Better Introductions Start Inclusive Candidate Experiences

I dread the beginning of June when all the companies start coming out with rainbow logos. I get it. You want to show the LGBT+ community that you support them. Wonderful. How does changing your logo change anything for them? How does it create a more inclusive candidate experience? How does it give them equal access to this world?

Unfortunately, so many companies spend time adding colors to a logo to convey they are inclusive instead of educating their teams.

News flash: Brands shouldn’t be leading inclusion and community efforts – in your consumer or candidate messages. Talent should.

Talent Teams Teach Inclusion

Talent has the opportunity to impart information on their teams and empower people with action. But, the cool part we don’t talk enough about is how those employees can impact families, friends, peers, and community members. One employee will have an enormous impact on making this world more bearable and safe for others.

As companies, we have an opportunity and responsibility to educate our people on inclusive language and candidate experiences to become better parents, teachers, leaders, and allies in the community.

Pronoun education is just one element of that – but it has significant consequences on employee mental health. Stats from the Trevor project show that if one person at work uses correct pronouns for you, it can
decrease the likelihood that you’ll attempt suicide by 40%.

One person can save a life and talent leaders can help. How amazing is that?

If you want to bring that content to your office, you can book a meeting with me here.

An Inclusive Candidate Experience Starts With Introductions

Acceptance starts at the introduction when we don’t assume. Instead, we ask. However, most people don’t know how to broach the subject of pronouns or feel comfortable asking.

In my research and exploration, here’s the introduction I’ve found that feels most comfortable for me:

Hi, my name is Katrina.
I use they/them pronouns.
How should I refer to you?

If they feel safe, I hope they’ll share their pronouns. If they don’t, they are welcome to change pronouns later. Regardless, that prompt will convey my interest in knowing them versus my interest in them knowing me. That’s where belonging often starts – by simply showing your concern for another human.

The most important lesson here? Ask. Not when in doubt, not when you’re curious, but always. Just ask instead of assuming gender or anything else about a person.

My biggest hope for the near future is simply that – a world of work where we stop assuming and start asking questions and where people show genuine concern for each other.

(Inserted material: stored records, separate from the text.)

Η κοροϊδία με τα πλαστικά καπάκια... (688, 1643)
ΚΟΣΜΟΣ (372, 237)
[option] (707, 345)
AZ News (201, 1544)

I know we have a long way to go, but starting with this easy introduction is a great place to begin building belonging in the candidate experience.

LGBT and Diversity

Katrina Kibben View All →

Katrina Kibben is the Founder and Principal Consultant of Three Ears Media. For most of Katrina’s career, she has been a marketer living in a recruiter’s world – listening to both sides of the talent equation to understand the real issues and find solutions for engaging and hiring better people. Today, she uses her technical marketing know-how and way with words to help both established and emerging brands develop and deliver content that fuels smart recruitment marketing that makes the right people apply.

Katrina has written for,, RecruitingDaily and many other digital publications. She is a recognized leader in recruiting and employer branding who speaks regularly at conferences around the world.

3 Comments Leave a comment

  1. Thank you for this, Katrina!

    I have a follow-up question to this if I may. Often in interviews, before I can say hello, candidates will often kick things off by saying “hey man, how’s it going? It’s great to meet you”. As someone who is non-binary, I find this hurtful and I’m not sure how to respond to this without creating a tense interview experience. By default, I ignore it and move on. Do you have any suggestions on how to handle this type of situation?

    • I’d suggest mentioning something in the pre-email. Maybe in your email signature, or even in the email, when you explain how the call will go, you mention that you’ll ask them about pronouns. “I’m non-binary and use they/them pronouns.” Mention it ahead of time.

      In the moment, I know it’s SO hard. I think it’s a matter of your comfort zone. My instinctual reaction was to say something along the lines of “Great to meet you! Just a heads up, I am non-binary and I prefer gender neutral terms. Thank you for being considerate.”

      The third dimension: if they keep it up or get offended? Probably a unique and helpful culture proof point.